◆ **KUTIPAN DOKUMEN**:

══════

Tipologi Masyarakat Pesisir
Tipologi masyarakat pesisir menurut Muluk (1995)
dapat diklasifikasikan berdasarkan mata pencaharian utamanya atau berdasarkan
sifat mereka bermukim. Dengan kombinasi kedua kriteria itu, masyarakat pesisir
dapat dibagi ke dalam
a). masyarakat nelayan,
b). masyarakat petani dan nelayan
c). masyarakat petani,
d). masyarakat pengumpul atau penjarah
(collector, forager),
e). masyarakat perkotaan dan perindustrian, dan
f). masyarakat tidak menetap/sementara atau
pengembara (migratory).
Aktivitas Masyarakat Pesisir di Pasar Tradisional - Tipologi Masyarakat Pesisir |
Menurut Rapport (1990), keinginan manusia untuk
berinteraksi dengan lingkungannya dan menguasai lingkungan bagi kepentingan
hidupnya adalah merupakan faktor utama yang menimbulkan perilakunya terhadap
lingkungan. Dalam konteks yang lebih spesifik keinginan tersebut mendorong
untuk memilih mata pencaharian yang sesuai dengan lingkungan dan berbuat
sesuatu dengan berbagai cara yang dapat ia lakukan.
Kemiskinan masih menjadi ciri khas masyarakat
petani di kawasan pesisir, hal ini disebabkan kondisi sosial ekonomi mereka
yang selalu lemah dalam posisi tawar. Kurangnya pengetahuan dan rendahnya
tingkat pendidikan formal merupakan penyebab utama lemahnya kemampuan manajeman
pertanian rakyat.
Komunitas dominan kehidupan masyarakat pesisir selain sebagai petani juga
terdapat komunitas masyarakat nelayan. Menurut Yudohusodo (1991), pola
kehidupan para nelayan tergantung pada usaha laut yang mengandung ikan.
Sehari-hari sebagian besar waktunya digunakan untuk melaut mencari ikan
sehingga waktu berkumpul untuk keluarga dan untuk kegiatan lainnya di rumah
sangat terbatas.
Sifat sumberdaya perikanan yang berbeda dengan
sumberdaya pertanian lainnya, menyebabkan masyarakat nelayan mempunyai
karakteristik yang berbeda dengan petani umumnya. Menurut Firth, dalam Mawarni (1993), paling
sedikit ada lima hal yang membedakan nelayan dengan petani, yang dapat
diterangkan sebagai berikut :
1.

══════

◆ **DATA YANG DITAMPILKAN**:
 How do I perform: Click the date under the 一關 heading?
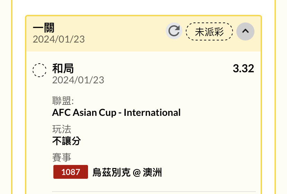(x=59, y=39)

══════

Menurut teks tentang tipologi masyarakat pesisir, apa penyebab utama lemahnya kemampuan manajemen pertanian rakyat?

Kurangnya pengetahuan dan rendahnya tingkat pendidikan formal.